Sam tried to guess how fast they were going by judging the wind. He tried to visualize being in a car with the window down. How hard did that wind blow when the car was going thirty or sixty or eighty miles an hour?
Was it blowing that hard now?
“Oh God, oh God, no, no, I see it, I see it!” Dekka cried and the container lurched hard and sank like a dropping elevator.
It stabilized quickly and rose to once again scrape along the dome.
In an unnatural voice Dekka said, “Sorry. I looked. It’s eating my . . .” She couldn’t finish. “I don’t think I have long, Sam.”
“Glide path,” Sam whispered. If they were
moving as quickly as he hoped, wouldn’t they keep some of that forward momentum even if Dekka dropped them?
Yes. And they’d hit the ground at terminal velocity and that would be that.

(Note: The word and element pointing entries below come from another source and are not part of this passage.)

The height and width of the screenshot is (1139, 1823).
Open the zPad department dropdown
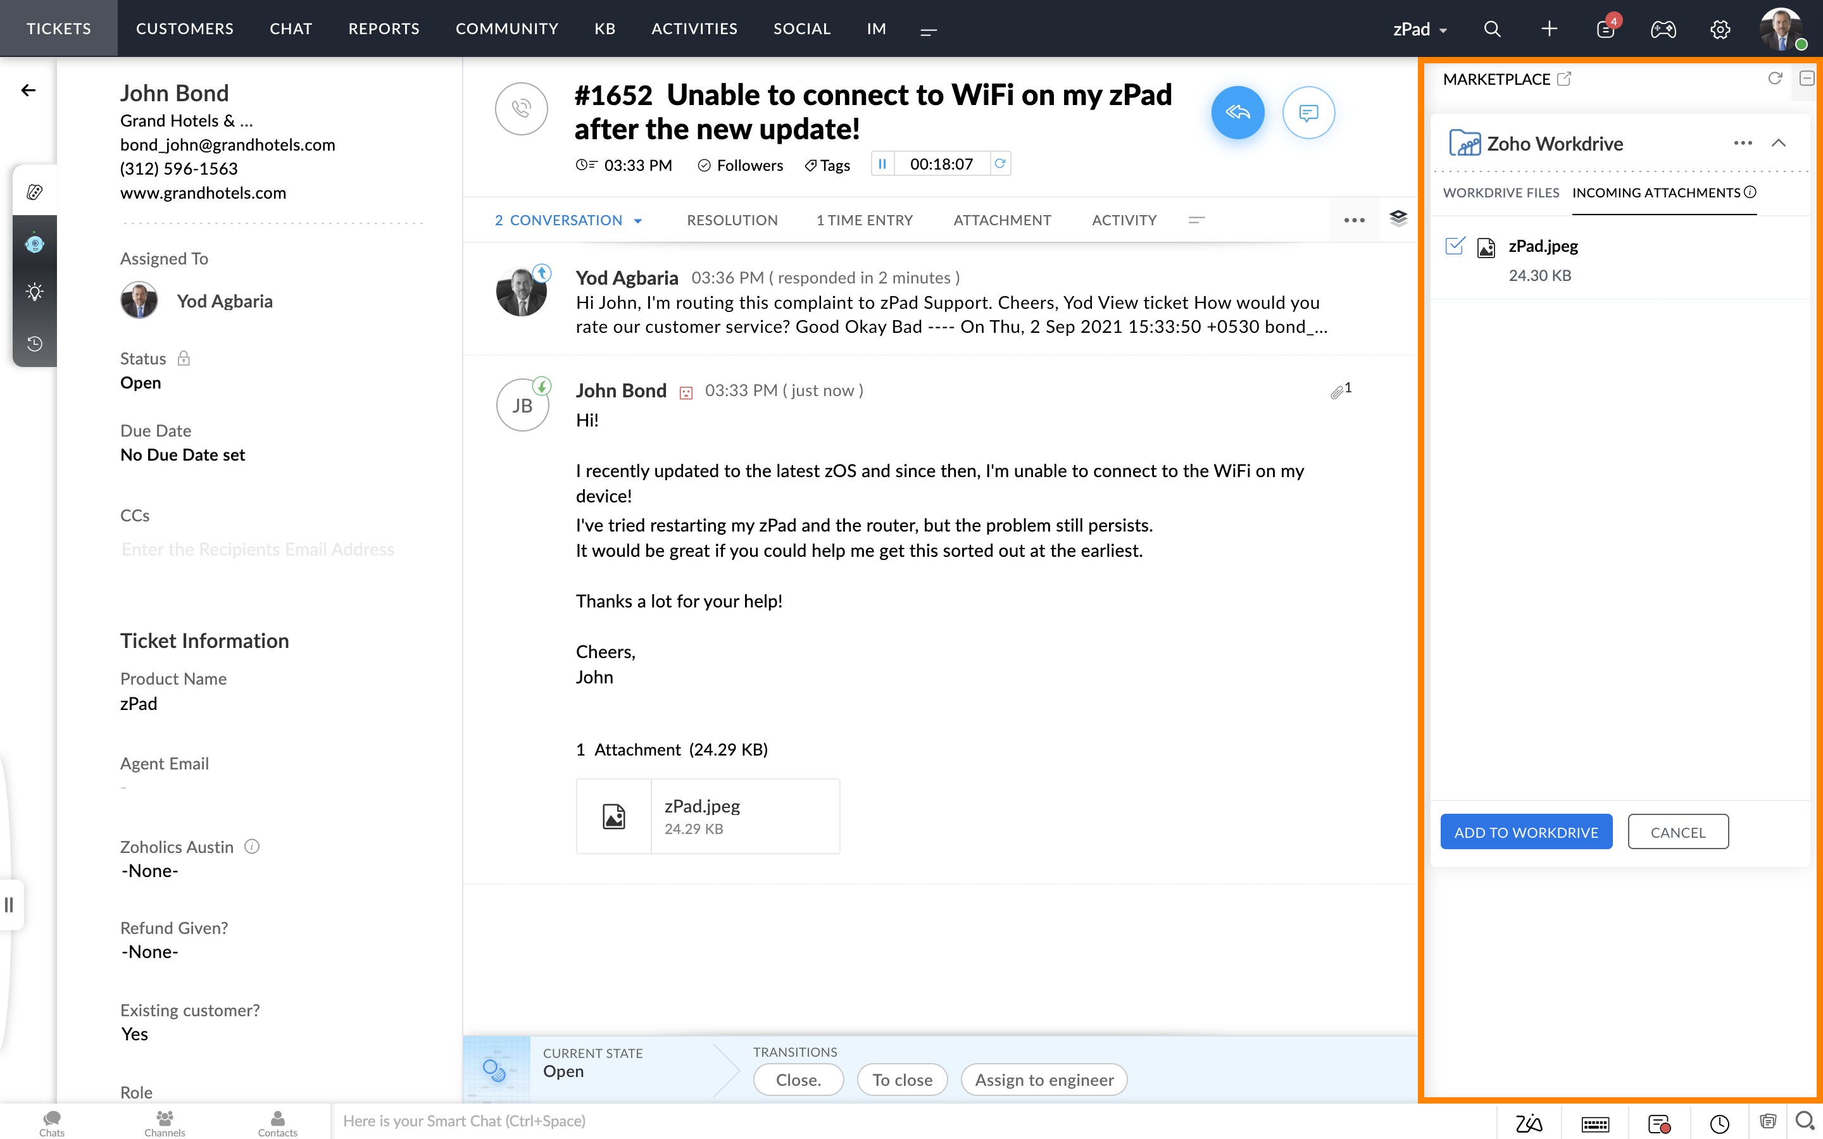[1420, 29]
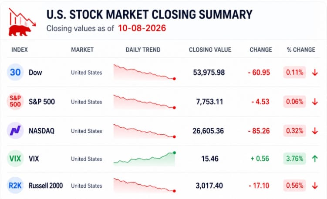Click the S&P 500 circular badge icon

coord(15,101)
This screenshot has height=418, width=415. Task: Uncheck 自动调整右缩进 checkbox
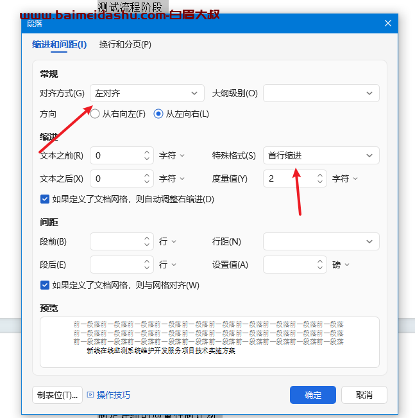(x=45, y=199)

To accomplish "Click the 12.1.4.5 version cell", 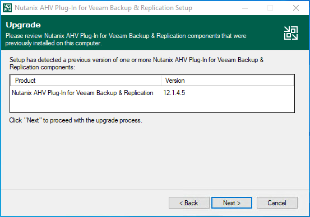I will coord(174,93).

It felt as if the speed might actually be dropping now and when Sam stuck his hand up he got a shocking jolt. They were nearing the top of the dome and it was flattening out. Soon it would be full body contact and how long could they stand that?
Not long.
As the slope lessened their speed would drop and they’d be more and more pressed against the barrier.
“It’s enough, Dekka,” Sam said. “Start lowering us. But not slowly.”
“What?”
“Move your gravity field so it’s stronger at the back end and weaker at the front.”
“That’s what I’ve been doing so that we’d stay tilted away from the barrier.”
“Yeah. Just do it more. Weaken it all, but more at the front end, right? It should be like sliding down a slope, right?”
To his amazement Dekka laughed aloud. “If I gotta die, this is the way to go. Wouldn’t have missed this craziness for anything.”
Suddenly the constant screech stopped.
The container lurched so wildly that Toto lost his grip and came tumbling downhill toward Sam. He tumbled slowly— they were in reduced gravity—and Sam grabbed him.
“The people back at the facility would have liked to meet Dekka,” Toto said, with his face inches from Sam’s.
“I’m sure they would.”
Another wild lurch and suddenly the container was sliding, dropping away forward. It was like a sled running down well-packed snow on a long slope.
“I can’t see the ground,” Dekka said. “I don’t want to move. You have to tell me when we’re close.”
Sam peered into the dark below, trying to pick out anything that might tell him where they were, where they were heading. But it was hills and scrubland and he’d never seen any of it from miles up in the air.
They were moving fast, sliding down an invisible slope, letting gravity pull them forward as much as downward.
“My—,” Dekka cried out.
Like an elevator with the cable cut, the bottom dropped. The container spun sideways. Sam, Toto, and Dekka spilled off.